AIM: Decide whether each statement agrees with the passage on Cannibals and Missionaries, answering yes or no and quoting the words that settle it. 1. The group of liberals is sent to Iran. 2. The group travels by ship. 3. A Dutch politician joins the group in London.

GIVEN PASSAGE:
Cannibals and Missionaries falls into an easily recognizable category of narratives, the tale of a “ship of fools.” The basic plot device is a straightforward one: take a more or less representative cross section of humanity, isolate it from the rest of the world, subject it to a crisis of some sort, and see what happens. The group will then serve as a microcosm of all society, of all humanity. The form is at least as old in Western literature as the late middle ages; at present it is experiencing a revival in disaster motion pictures of the Airport or Poseidon Adventure variety.
McCarthy’s “ship” is a modern airliner; her “fools,” a group of liberals sent to Iran to investigate government atrocities. Most of the group are Americans; they include an American priest of the Episcopal Church who is in trouble with his congregation for having a black radical preach in his parish, an elderly Episcopal bishop, a college professor with connections with the CIA, a Senator who supposedly ran against McGovern for the Democratic presidential nomination, a liberated Jewish woman journalist, and an unmarried woman college president who immediately begins to survey the group for a new sexual partner. Joining the group in Paris to give a more international flavor are a Dutch politician and a lecturer at Oxford.

DATA EXCERPT:

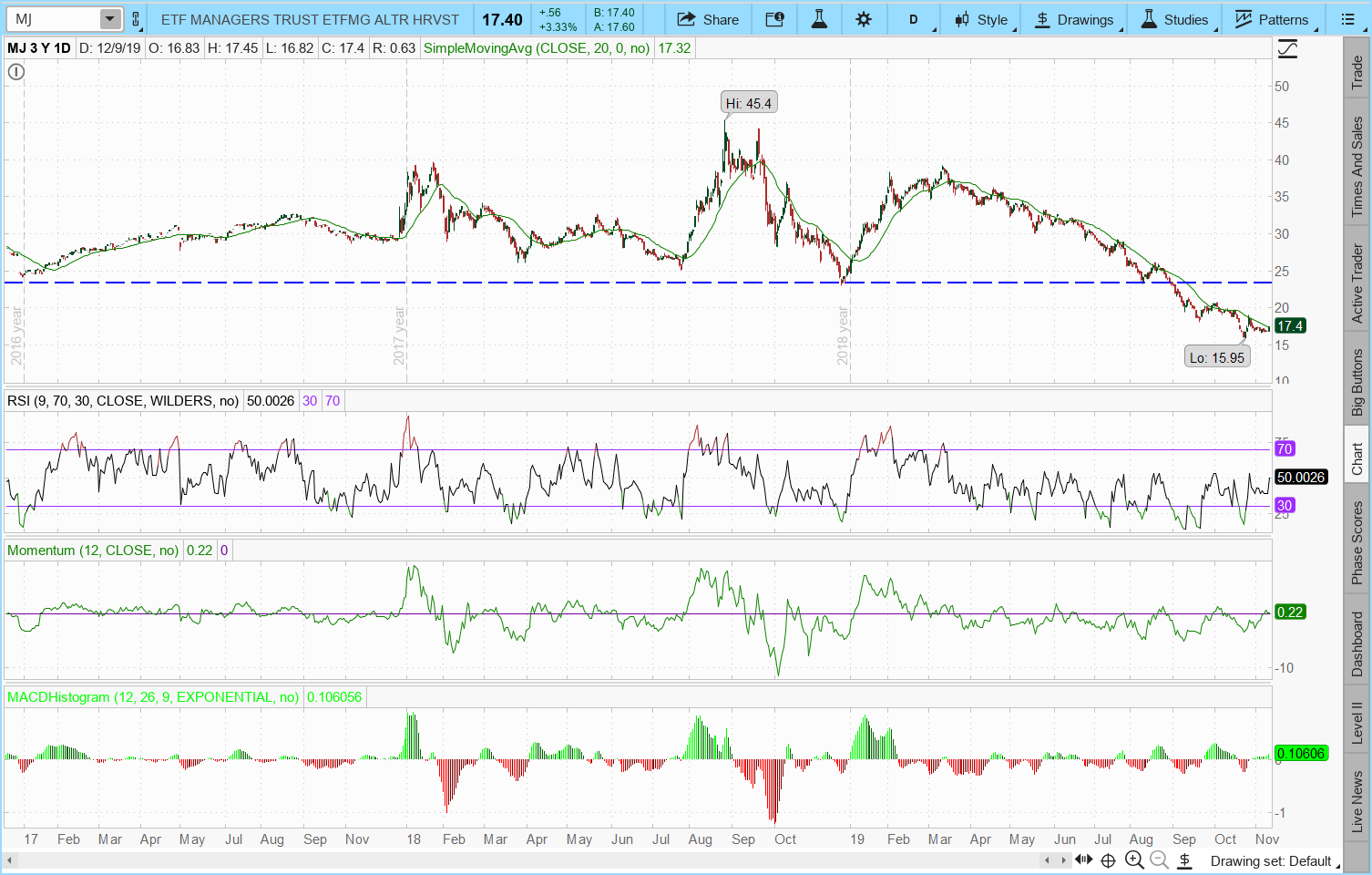The height and width of the screenshot is (875, 1372).
Task: Click the MJ symbol input field
Action: (53, 19)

CORRECT RESPONSE:
1. Yes: "a group of liberals sent to Iran to investigate government atrocities"
2. No: "McCarthy’s “ship” is a modern airliner"
3. No: "Joining the group in Paris to give a more international flavor are a Dutch politician and a lecturer at Oxford."